[英]How to implement Floyd's Hare and Tortoise algorithm in Agda?
I want to translate the following Haskell code into Agda: 我想将以下Haskell代码转换为Agda:
import Control.Arrow (first)
import Control.Monad (join)
safeTail :: [a] -> [a]
safeTail [] = []
safeTail (_:xs) = xs
floyd :: [a] -> [a] -> ([a], [a])
floyd xs [] = ([], xs)
floyd (x:xs) (_:ys) = first (x:) $ floyd xs (safeTail ys)
split :: [a] -> ([a], [a])
split = join floyd
This allows us to efficiently split a list into two: 这使我们能够有效地将列表拆分为两个:
split [1,2,3,4,5] = ([1,2,3], [4,5])
split [1,2,3,4,5,6] = ([1,2,3], [4,5,6])
So, I tried to convert this code to Agda: 所以,我试图将此代码转换为Agda:
floyd : {A : Set} → List A → List A → List A × List A
floyd xs [] = ([] , xs)
floyd (x :: xs) (_ :: ys) = first (x ::_) (floyd xs (safeTail ys))

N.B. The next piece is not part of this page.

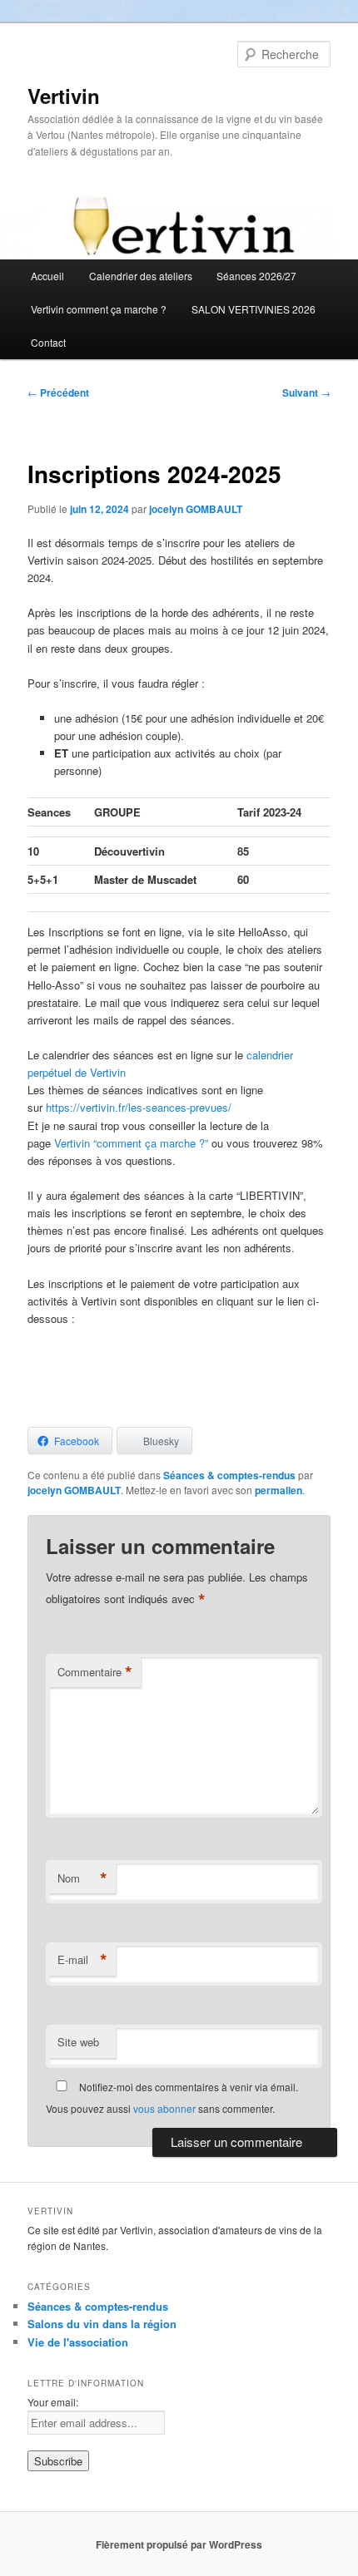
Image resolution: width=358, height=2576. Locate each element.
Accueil (47, 276)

The only problem is that Agda complains that I'm missing the case for floyd [] (y :: ys)
. 唯一的问题是Agda抱怨我错过了floyd [] (y :: ys)
。 However, this case should never arise. 但是,这种情况永远不应该出现。 How can I prove to Agda that this case should never arise? 我怎样才能向Agda证明这种情况永远不会出现?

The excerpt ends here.